____ RAW DATA

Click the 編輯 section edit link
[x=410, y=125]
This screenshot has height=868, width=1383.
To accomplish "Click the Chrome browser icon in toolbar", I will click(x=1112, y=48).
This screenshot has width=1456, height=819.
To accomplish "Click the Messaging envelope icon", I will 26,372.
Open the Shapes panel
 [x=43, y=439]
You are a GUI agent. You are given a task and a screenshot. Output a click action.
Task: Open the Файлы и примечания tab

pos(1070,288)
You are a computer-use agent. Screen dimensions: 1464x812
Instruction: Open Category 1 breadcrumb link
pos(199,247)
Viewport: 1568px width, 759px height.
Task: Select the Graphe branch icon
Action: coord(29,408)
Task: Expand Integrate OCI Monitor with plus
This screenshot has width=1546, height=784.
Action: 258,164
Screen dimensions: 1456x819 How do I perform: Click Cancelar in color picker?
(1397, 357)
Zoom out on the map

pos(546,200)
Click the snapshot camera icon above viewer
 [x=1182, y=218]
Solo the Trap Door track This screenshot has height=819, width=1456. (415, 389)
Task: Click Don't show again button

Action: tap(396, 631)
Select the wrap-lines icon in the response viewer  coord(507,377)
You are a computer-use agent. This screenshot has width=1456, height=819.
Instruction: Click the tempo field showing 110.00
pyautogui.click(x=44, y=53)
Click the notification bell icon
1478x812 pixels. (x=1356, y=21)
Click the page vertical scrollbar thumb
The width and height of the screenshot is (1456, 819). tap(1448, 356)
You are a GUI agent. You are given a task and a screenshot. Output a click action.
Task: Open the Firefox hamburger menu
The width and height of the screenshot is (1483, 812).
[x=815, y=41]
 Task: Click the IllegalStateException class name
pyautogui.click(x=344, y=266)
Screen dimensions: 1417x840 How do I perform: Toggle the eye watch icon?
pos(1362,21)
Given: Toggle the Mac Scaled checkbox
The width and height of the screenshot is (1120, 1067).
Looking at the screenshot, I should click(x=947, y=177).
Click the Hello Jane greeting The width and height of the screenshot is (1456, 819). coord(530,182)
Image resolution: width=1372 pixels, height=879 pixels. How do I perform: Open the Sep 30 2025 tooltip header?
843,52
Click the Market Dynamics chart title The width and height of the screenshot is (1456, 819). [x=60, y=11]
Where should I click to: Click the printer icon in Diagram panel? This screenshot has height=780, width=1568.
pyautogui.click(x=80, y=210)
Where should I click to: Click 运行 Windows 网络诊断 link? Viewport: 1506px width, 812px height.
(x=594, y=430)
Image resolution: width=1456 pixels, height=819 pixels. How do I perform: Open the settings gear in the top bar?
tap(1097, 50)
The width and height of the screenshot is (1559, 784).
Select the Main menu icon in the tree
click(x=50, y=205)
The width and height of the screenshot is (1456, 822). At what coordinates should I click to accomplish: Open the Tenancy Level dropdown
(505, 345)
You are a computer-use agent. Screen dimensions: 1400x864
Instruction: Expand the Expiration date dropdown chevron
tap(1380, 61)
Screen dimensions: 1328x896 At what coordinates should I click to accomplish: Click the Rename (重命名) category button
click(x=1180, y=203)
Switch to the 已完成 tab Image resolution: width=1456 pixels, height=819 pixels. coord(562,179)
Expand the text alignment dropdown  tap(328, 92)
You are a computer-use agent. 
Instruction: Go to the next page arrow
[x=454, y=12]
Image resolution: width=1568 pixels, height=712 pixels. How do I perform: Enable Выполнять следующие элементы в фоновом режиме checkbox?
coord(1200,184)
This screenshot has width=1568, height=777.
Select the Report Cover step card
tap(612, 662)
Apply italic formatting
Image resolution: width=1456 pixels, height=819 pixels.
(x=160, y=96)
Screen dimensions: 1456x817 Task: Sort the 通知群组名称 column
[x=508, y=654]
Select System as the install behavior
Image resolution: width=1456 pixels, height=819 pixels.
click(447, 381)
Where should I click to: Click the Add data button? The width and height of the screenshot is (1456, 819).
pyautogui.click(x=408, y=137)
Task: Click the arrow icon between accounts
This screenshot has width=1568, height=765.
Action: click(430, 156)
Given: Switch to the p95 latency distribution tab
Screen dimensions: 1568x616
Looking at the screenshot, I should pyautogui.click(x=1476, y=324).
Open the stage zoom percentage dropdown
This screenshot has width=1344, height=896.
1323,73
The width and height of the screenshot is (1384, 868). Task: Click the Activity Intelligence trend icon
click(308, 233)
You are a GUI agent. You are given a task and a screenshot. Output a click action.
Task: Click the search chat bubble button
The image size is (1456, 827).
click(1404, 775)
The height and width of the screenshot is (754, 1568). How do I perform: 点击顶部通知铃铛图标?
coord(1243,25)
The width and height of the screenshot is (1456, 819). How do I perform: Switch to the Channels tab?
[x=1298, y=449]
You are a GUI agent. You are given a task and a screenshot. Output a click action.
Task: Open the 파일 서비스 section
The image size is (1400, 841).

________

## WHAT NEEDS TO BE DONE
Only lines holding the word "computer" are wanted, so copy each of them from the records above.

## SOLUTION BELOW
You are a computer-use agent. Screen dimensions: 1464x812
You are a computer-use agent. This screenshot has width=1456, height=819.
You are a computer-use agent. Screen dimensions: 1400x864
You are a computer-use agent. 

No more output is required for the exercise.